LEGO Hello World! A Felt Tip Lego Printer Powered by Apple Mac That Can Actually Print, by Adam (horseattack)!

You know when were kids playing with our LEGO’s thinking of all the stuff we could create with it? Well, Adam actually created something of actual use — the Mac powered LEGO felt-tip printer with 75 DPI!

It may not be cheap or efficient, but it’s FLIPPIN AWESOME!
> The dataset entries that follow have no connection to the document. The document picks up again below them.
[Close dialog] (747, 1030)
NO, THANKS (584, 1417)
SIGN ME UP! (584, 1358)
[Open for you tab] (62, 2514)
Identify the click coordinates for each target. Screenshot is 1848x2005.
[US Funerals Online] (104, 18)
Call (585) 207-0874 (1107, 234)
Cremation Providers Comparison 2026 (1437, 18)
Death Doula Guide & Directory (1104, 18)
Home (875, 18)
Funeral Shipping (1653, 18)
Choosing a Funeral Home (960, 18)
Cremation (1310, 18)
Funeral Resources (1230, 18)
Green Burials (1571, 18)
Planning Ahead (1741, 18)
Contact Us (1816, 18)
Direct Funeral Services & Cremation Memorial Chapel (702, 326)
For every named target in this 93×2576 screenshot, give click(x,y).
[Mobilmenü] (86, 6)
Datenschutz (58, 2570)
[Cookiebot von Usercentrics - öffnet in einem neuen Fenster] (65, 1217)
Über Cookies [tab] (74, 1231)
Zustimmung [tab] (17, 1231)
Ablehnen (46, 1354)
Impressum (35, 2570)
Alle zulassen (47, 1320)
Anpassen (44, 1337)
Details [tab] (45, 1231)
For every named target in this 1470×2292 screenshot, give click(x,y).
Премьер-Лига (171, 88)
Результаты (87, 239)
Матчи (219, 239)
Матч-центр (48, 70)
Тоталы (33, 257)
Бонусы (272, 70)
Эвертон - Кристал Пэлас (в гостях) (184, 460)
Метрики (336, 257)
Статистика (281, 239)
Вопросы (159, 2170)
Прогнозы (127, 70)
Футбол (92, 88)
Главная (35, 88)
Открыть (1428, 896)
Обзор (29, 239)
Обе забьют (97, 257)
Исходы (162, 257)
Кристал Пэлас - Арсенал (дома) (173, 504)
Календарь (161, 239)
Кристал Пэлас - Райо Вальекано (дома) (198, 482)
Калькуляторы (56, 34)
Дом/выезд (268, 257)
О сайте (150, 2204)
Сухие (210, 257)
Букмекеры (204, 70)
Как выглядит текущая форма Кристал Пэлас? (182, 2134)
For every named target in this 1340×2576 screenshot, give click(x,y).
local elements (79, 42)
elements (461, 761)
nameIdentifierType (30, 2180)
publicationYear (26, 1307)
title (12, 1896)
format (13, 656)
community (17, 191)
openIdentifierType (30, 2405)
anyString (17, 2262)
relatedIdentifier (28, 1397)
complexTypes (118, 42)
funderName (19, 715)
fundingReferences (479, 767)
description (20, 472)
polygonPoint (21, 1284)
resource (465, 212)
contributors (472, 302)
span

FAQ: Track name? “Christopher and Raphael just popper Shinichi Osawa distortion disco edit”
FAQ: How long did this take? Hard to say, maybe 3 weeks working evenings.
FAQ: Just a remake of the 1092a? No, I’d never seen the 1092a until now. However some of the parts came from a 8094 kit amongst others many years ago. It is made to my own design, but I acknolwedge influences and the great work of the official lego designers !
FAQ: Does this use mindstorms? Nope, wiring demo board + homemade analog electronics and sensors.
FAQ: DPI? Dots per inch? Approx 75 DPI
FAQ: PPM? Pages per minute? Maybe 1 is pushing it, I sped things up a little in the video editing to keep it interesting to watch 🙂
FAQ: Helvetica? Yes of course, respect to those who noticed 🙂
FAQ: Full color version/more colours? Originally I was going to do 3 colour version, but I had to simplify as only have 4 lego motors.
FAQ: Open source, schematics etc? Yes, I’ll try to get around to this soon.
FAQ: Wrote your own driver? Yes, how sad is that!!
FAQ: Are? you using some sort of MCU demo board(the black pcb)? Yes. [1] http://wiring.org.co/hardware/
FAQ: re: Mac vs PC abuse? Video not meant as a Mac advert and I’m sorry if the Apple logo offends anyone. I just find them easier to use.
FAQ: Felt tip damage drying up? Yes this is a problem, but one felt tip usually lasts for quite a few pages.
FAQ: Felt tip auto-capping? Nope, sorry.
FAQ: Sensor info: Horizontal positioning using homemade shaft encoder? (black/white rotating lego squares you see in the vid) with a SY-CR102 photo reflector from Maplins, (only £0.89 or $1.30). This is into a sampled analog input as I couldn’t get full enough saturation to trigger the ext interrupt pins. There are also push buttons built into lego bricks for left and right end stop detection.